Seep Ridge Road Construction. Upgrading a dirt road to a four lane, high speed, trucking route.
We hiked all over the drainage system just below the already huge tar sands “test pit.” The canyons are filled with elk trails, pinon, juniper, ponderosas, and Douglas Fir. Around all the seeps and springs we found groves of aspens and often abandon ranch structures. Water was flowing at some point in every drainage we checked. US Oil Sands and the state engineer seem to agree that the PR Springs mine site has negligible ground water and thus water pollution cannot be a cause for concern. Getting baseline data for water quality in the area will be essential in this fight. A biologist accompanied us along the hike, counting and pointing out red tail hawks, flickers, chickadees, bluebirds, and starting an inventory of species.
Main Canyon, just below the tar sands test pit.

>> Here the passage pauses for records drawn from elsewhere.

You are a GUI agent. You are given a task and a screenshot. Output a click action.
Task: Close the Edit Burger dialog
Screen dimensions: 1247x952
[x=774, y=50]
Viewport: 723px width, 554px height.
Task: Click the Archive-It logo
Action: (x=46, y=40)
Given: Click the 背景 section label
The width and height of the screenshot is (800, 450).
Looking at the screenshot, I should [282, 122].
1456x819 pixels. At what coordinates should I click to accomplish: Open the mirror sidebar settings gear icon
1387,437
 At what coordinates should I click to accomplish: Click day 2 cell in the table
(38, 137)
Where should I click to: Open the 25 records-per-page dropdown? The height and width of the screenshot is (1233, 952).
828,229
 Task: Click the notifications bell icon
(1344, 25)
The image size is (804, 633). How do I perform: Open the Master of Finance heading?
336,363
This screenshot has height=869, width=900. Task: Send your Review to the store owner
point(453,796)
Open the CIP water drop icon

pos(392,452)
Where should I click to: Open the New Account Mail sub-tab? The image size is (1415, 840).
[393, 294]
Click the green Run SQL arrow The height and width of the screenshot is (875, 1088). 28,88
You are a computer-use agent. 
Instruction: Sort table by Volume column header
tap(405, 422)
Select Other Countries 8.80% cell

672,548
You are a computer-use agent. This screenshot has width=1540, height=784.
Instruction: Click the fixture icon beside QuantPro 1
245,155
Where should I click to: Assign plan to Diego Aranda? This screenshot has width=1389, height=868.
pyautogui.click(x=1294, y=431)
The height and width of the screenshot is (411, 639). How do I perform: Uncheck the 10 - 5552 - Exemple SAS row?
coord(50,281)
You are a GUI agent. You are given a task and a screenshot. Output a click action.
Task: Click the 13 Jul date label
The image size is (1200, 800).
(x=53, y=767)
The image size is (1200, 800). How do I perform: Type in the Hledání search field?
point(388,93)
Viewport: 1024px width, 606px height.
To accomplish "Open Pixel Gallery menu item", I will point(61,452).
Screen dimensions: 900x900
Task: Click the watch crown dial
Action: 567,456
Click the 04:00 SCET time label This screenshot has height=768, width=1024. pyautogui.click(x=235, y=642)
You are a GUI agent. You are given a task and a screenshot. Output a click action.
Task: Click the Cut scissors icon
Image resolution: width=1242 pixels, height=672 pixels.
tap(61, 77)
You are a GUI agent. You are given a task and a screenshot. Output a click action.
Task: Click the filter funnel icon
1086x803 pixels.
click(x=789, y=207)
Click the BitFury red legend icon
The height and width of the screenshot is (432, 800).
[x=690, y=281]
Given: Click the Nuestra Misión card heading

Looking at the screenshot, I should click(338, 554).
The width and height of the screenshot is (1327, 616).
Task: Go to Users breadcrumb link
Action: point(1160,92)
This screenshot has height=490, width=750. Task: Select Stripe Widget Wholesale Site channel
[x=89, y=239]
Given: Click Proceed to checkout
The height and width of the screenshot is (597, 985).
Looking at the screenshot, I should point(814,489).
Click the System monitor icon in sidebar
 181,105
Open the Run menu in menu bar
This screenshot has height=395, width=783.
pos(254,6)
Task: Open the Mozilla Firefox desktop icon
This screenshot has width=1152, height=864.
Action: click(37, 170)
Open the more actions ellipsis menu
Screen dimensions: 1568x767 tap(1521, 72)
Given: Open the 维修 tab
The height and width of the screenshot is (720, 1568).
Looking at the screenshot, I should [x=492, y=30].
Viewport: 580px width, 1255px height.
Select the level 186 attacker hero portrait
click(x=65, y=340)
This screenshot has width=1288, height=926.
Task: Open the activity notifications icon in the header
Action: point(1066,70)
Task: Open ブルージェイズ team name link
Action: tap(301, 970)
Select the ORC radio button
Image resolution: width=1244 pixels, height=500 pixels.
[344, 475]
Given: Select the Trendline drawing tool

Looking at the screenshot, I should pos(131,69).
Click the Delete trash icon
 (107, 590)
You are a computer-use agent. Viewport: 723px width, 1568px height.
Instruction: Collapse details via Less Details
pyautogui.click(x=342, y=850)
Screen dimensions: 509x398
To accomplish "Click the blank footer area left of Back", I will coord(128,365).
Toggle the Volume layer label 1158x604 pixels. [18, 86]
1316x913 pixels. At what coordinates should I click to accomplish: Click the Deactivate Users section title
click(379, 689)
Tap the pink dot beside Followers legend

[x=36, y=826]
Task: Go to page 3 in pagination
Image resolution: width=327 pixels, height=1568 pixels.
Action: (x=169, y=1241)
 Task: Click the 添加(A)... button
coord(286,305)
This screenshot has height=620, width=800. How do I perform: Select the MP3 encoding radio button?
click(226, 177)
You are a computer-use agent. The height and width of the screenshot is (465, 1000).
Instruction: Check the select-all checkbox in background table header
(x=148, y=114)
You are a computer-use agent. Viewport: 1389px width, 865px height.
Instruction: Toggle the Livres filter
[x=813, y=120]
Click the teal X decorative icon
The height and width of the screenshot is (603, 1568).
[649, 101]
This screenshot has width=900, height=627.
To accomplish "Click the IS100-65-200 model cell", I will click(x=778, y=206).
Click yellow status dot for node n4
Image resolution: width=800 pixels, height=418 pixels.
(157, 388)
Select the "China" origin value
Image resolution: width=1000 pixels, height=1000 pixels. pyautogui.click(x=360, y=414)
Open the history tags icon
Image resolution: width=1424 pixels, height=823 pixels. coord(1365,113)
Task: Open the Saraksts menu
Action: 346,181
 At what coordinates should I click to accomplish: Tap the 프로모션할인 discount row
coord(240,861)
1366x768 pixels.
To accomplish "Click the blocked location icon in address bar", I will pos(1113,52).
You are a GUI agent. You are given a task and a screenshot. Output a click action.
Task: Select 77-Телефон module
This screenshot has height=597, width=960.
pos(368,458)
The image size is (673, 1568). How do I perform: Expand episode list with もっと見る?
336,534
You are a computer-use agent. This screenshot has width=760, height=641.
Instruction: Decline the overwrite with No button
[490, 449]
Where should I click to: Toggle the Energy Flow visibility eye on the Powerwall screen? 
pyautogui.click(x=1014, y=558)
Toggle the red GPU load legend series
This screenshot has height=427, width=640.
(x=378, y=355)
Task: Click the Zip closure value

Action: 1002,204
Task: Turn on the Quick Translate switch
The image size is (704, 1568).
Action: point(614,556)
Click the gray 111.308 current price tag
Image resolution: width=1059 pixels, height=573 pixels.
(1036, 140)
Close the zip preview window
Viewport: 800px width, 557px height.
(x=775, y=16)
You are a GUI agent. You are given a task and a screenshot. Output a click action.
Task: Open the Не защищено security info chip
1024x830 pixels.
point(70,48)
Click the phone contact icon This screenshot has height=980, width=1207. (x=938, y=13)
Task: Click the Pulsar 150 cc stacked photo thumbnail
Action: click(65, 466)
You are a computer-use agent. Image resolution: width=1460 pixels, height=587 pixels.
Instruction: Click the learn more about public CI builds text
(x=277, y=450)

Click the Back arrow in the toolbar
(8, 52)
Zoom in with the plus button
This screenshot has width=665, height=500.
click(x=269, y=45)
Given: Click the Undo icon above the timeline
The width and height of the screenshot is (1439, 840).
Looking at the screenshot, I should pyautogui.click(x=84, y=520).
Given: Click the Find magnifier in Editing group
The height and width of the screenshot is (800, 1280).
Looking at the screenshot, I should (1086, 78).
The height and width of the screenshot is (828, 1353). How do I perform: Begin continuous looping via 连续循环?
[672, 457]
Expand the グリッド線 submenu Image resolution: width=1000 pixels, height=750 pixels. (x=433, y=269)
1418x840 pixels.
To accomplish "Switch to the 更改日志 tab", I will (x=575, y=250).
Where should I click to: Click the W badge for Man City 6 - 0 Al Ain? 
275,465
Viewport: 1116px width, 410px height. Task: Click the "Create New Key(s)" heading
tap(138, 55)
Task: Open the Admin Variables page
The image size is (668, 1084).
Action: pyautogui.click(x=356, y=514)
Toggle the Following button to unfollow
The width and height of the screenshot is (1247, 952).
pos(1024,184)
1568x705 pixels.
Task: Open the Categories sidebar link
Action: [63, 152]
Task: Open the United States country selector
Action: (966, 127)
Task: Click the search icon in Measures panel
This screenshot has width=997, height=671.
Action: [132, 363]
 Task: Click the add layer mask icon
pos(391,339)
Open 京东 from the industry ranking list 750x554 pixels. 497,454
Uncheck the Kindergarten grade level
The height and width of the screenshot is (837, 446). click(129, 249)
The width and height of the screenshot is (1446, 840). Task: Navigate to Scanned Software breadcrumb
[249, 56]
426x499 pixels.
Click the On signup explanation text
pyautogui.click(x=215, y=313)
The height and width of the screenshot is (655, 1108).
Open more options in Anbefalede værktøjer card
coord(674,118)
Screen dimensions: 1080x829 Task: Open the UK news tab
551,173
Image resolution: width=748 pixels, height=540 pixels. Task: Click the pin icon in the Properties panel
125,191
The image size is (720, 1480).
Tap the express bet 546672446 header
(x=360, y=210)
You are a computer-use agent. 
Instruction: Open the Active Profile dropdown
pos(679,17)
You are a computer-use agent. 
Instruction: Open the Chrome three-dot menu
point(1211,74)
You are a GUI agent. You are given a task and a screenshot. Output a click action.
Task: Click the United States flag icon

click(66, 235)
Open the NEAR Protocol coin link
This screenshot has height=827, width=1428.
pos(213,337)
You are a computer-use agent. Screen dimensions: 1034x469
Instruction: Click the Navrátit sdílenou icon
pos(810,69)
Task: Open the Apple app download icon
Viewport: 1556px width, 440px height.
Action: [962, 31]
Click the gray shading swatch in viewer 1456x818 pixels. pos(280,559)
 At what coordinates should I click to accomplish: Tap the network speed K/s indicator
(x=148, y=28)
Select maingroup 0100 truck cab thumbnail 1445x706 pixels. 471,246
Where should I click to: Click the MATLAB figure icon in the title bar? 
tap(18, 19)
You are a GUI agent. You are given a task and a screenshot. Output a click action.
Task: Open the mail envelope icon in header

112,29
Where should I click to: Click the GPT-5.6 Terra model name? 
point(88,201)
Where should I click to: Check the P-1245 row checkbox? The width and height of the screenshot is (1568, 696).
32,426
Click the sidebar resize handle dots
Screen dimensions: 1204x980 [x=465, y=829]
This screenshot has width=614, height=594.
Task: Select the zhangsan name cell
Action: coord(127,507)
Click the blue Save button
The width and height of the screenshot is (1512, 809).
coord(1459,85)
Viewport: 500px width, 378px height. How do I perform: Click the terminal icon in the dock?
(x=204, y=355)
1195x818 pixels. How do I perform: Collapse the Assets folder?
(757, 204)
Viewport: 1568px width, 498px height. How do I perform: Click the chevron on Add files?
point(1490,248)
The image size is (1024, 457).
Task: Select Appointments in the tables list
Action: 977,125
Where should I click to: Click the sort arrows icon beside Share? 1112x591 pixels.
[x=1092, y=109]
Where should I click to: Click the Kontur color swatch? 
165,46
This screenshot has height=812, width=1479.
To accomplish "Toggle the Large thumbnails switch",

We stumbled upon spots around the ridge that had been deforested already for various core samples and wells. In some places, the earth and vegetation had already been scraped off to expose the tar sands. They gray gritty cakes of tar and sand were hard in the cold spring air, very much like a crumbling parking lot buried just below the surface. P.R. Springs has some of the most accessible deposits.
Tar Sands Deposits at PR Springs
Excitement and foreboding course through my veins. This fight is much bigger than stopping just one tar sands mine. It’s about also stopping oil shale, corporate manipulation of our public process, and the continued expansion of the extreme energy empire. We’re here, we’re everywhere, and we’re growing in strength. We believe a better way is possible and that the continued exploitation of these fossil fuels is destroying our ability to cope with the needed transition. Extreme energy extraction will no longer be tolerated. The costs are simply too high.
View of the drainage just below the test pit. If allowed to expand, US Oil sands would likely dump all of the “overburden” from mining into this canyon. Industry’s term for this is “valley fill.”
This tar sands mine was abandoned in 1983, unreclaimed. US Oil Sands has yet to pay their 1.6 million dollar reclamation bond and yet they are already deforesting and strip mining a different test pit.
On the Banks of the Green River where industry trucks come to fill up water and brine mix.